Actually I think it's two separate issues, likely caused by the same bug: 1) the reading should never go to unavailable as long as there are records to be used to make a determination 2) the data should not get that incorrect value after the unavailable reading

gregtakacs commented 11 months ago

I also confirmed after a reboot this is the data in the attributes field: Age coverage ratio -0.01 Source value valid false

gregtakacs commented 11 months ago

@ThomDietrich anything else you need from my end to repro?

ErikKok commented 9 months ago

I got the same issue for an average_linear statistics sensor. And for a mean variant.

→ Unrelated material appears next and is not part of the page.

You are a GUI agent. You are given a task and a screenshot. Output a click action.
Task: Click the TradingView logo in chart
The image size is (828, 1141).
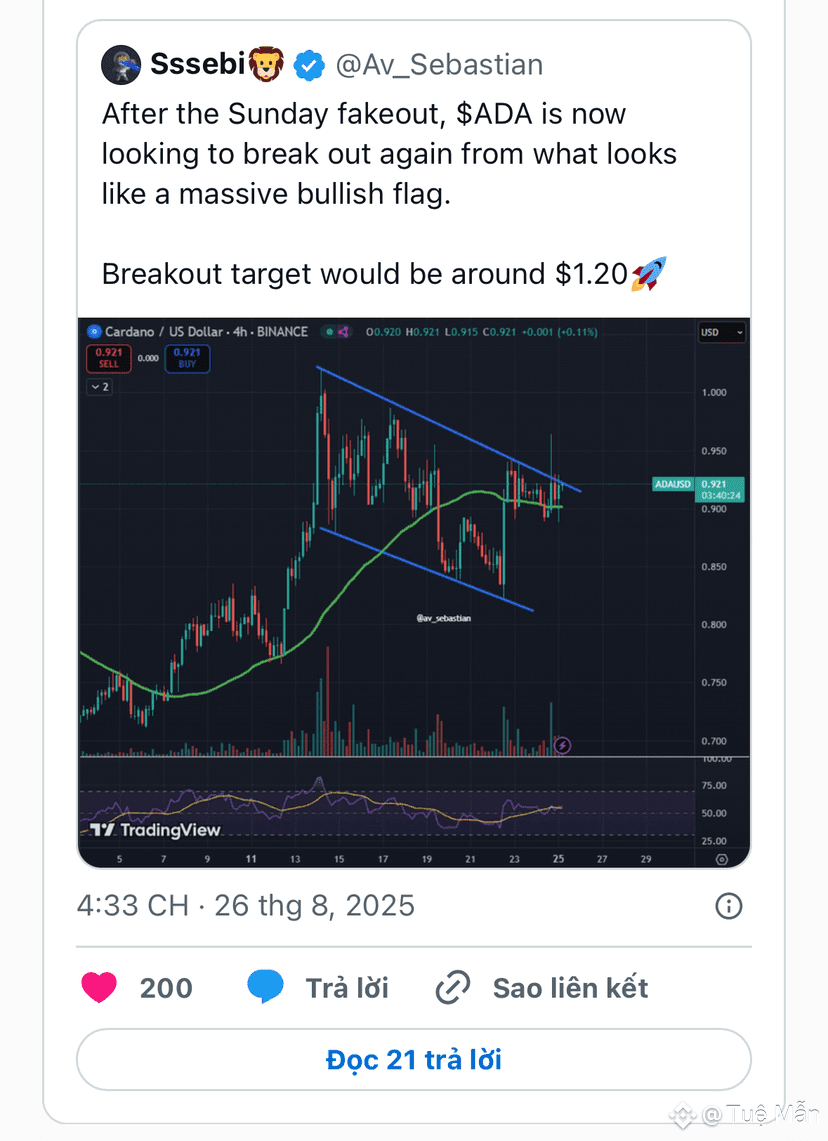coord(155,830)
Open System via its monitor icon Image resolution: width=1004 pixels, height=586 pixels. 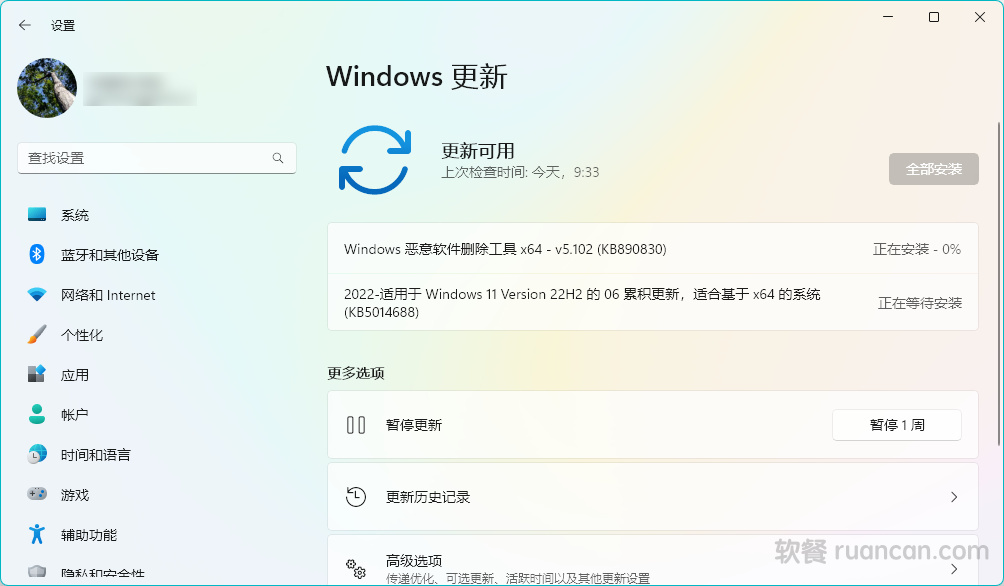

I just notice this now I use this sensor for heating again, so somewhere between last winter and now this went buggy. I am using mariaDB btw.

Below you see the value right after restart is 19,9, the room never was this warm. The peak at 18:00 yesterday is another HA restart with an even higher peak. It took about 30-40 minutes to return to normal.

image
Flox-Muc commented 6 months ago

This bug still exists in 2024.1.2. After a restart I often get crazy values with my statistics sensors that look totally random.

marcelhoogantink commented 4 months ago

I can confirm that this issue is still a 'live' one in HA 2024.3.1. I also have this issue. I 'solved' this partly with calling the statistics-reload service after restart HA. (see https://github.com/home-assistant/core/issues/70011#issuecomment-1139936805)

AnonymousRetard commented 2 months ago

I also have this issue in 2024.5.4. An average_linear sensor with max_age 48 hours. Every restart so far has caused it to report crazy values several orders of magnitude off and the "Age coverage ratio" restarts from 0, the value slowly returns to the correct one but it takes a full 48 hours to do so because of the totally crazy starting values (these can be either positive or negative and in the thousands even though the values it's supposed to average right now are temperatures in the 10-25C range).

I just tried adding the solution from above (restarting statistics upon restart) and I still see momentarily crazy high values upon restart of homeassistant but it seems like after statistics have been restarted it immediately returns a good value again with "Age coverage ratio" at 1.

devjklein commented 1 month ago

Also dealing with this issue in 2024.5.5. Glad to see there is an active issue. I am using a couple average_linear sensors with sampling_size: 9999 and max_age set to 10 minutes and 24 hours. Behavior occurs on restart, reflashing the source esp device wirelessly, and when I reload the statistics entities config in developer tools.

jm-cook commented 1 month ago

I also have this issue. I am now on 2024.6.1 but have had it for some time. The following gives changing values through a reboot when it absolutely should not (its measuring the max value of another sensor over 10 days):

   - platform: statistics
      name: "Well level max"
      unique_id: 281db341-c27f-47a9-a9bf-3606b5d1f93d
      entity_id: sensor.water_depth
      state_characteristic: value_max
      max_age:
        days: 10

image

I also had a sensor that should show the change in the last 24 hours but that didn't hardly survive a reboot at all and just reset most of the time when rebooted.

like this:

  - platform: statistics
    name: "water 24 test"
    entity_id: sensor.water_meter
    state_characteristic: change
    max_age:
      hours: 24

image

I gave up with the last one and used an sql sensor.